Data for the task:

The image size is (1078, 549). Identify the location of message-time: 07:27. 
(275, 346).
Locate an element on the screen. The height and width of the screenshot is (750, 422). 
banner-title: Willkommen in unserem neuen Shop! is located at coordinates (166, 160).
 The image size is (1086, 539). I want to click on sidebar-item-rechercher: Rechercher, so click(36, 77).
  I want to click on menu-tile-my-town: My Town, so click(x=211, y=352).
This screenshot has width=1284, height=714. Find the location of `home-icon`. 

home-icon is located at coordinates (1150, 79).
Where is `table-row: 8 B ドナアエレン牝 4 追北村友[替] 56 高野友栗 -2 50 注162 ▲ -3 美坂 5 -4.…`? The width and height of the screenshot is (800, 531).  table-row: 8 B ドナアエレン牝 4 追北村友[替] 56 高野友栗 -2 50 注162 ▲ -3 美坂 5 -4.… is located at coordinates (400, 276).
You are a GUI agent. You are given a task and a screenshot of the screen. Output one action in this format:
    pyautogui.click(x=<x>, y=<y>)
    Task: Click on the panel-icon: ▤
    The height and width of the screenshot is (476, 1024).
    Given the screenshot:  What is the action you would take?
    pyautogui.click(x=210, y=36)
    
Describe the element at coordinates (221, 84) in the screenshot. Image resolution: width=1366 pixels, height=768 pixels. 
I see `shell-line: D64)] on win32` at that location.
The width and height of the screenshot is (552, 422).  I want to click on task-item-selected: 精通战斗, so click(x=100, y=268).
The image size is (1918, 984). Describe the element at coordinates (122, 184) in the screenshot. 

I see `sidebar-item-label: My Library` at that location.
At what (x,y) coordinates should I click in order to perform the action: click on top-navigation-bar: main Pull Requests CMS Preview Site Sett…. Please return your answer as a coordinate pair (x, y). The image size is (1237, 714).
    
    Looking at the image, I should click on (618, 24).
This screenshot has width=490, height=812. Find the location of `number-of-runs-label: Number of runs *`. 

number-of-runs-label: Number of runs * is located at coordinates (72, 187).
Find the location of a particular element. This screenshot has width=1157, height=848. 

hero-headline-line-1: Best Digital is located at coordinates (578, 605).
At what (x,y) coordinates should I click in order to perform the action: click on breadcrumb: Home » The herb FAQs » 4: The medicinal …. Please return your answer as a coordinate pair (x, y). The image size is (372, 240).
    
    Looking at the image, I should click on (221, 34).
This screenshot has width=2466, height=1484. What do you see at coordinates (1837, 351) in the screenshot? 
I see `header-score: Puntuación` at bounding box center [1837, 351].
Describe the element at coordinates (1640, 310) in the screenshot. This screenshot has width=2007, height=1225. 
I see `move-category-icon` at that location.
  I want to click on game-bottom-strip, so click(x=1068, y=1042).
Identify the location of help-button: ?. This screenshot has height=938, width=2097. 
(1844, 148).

Task details: Please reproduce the entire listing above, line for line, with every character unchanged.

Response to the task:
The image size is (1078, 549). Identify the location of message-time: 07:27. 
(275, 346).
Locate an element on the screen. The height and width of the screenshot is (750, 422). 
banner-title: Willkommen in unserem neuen Shop! is located at coordinates (166, 160).
 The image size is (1086, 539). I want to click on sidebar-item-rechercher: Rechercher, so click(36, 77).
  I want to click on menu-tile-my-town: My Town, so click(x=211, y=352).
This screenshot has width=1284, height=714. Find the location of `home-icon`. 

home-icon is located at coordinates (1150, 79).
Where is `table-row: 8 B ドナアエレン牝 4 追北村友[替] 56 高野友栗 -2 50 注162 ▲ -3 美坂 5 -4.…`? The width and height of the screenshot is (800, 531).  table-row: 8 B ドナアエレン牝 4 追北村友[替] 56 高野友栗 -2 50 注162 ▲ -3 美坂 5 -4.… is located at coordinates (400, 276).
You are a GUI agent. You are given a task and a screenshot of the screen. Output one action in this format:
    pyautogui.click(x=<x>, y=<y>)
    Task: Click on the panel-icon: ▤
    The height and width of the screenshot is (476, 1024).
    Given the screenshot:  What is the action you would take?
    pyautogui.click(x=210, y=36)
    
Describe the element at coordinates (221, 84) in the screenshot. Image resolution: width=1366 pixels, height=768 pixels. 
I see `shell-line: D64)] on win32` at that location.
The width and height of the screenshot is (552, 422).  I want to click on task-item-selected: 精通战斗, so click(x=100, y=268).
The image size is (1918, 984). Describe the element at coordinates (122, 184) in the screenshot. 

I see `sidebar-item-label: My Library` at that location.
At what (x,y) coordinates should I click in order to perform the action: click on top-navigation-bar: main Pull Requests CMS Preview Site Sett…. Please return your answer as a coordinate pair (x, y). The image size is (1237, 714).
    
    Looking at the image, I should click on (618, 24).
This screenshot has width=490, height=812. Find the location of `number-of-runs-label: Number of runs *`. 

number-of-runs-label: Number of runs * is located at coordinates (72, 187).
Find the location of a particular element. This screenshot has width=1157, height=848. 

hero-headline-line-1: Best Digital is located at coordinates (578, 605).
At what (x,y) coordinates should I click in order to perform the action: click on breadcrumb: Home » The herb FAQs » 4: The medicinal …. Please return your answer as a coordinate pair (x, y). The image size is (372, 240).
    
    Looking at the image, I should click on (221, 34).
This screenshot has width=2466, height=1484. What do you see at coordinates (1837, 351) in the screenshot? 
I see `header-score: Puntuación` at bounding box center [1837, 351].
Describe the element at coordinates (1640, 310) in the screenshot. This screenshot has width=2007, height=1225. 
I see `move-category-icon` at that location.
  I want to click on game-bottom-strip, so click(x=1068, y=1042).
Identify the location of help-button: ?. This screenshot has height=938, width=2097. 
(1844, 148).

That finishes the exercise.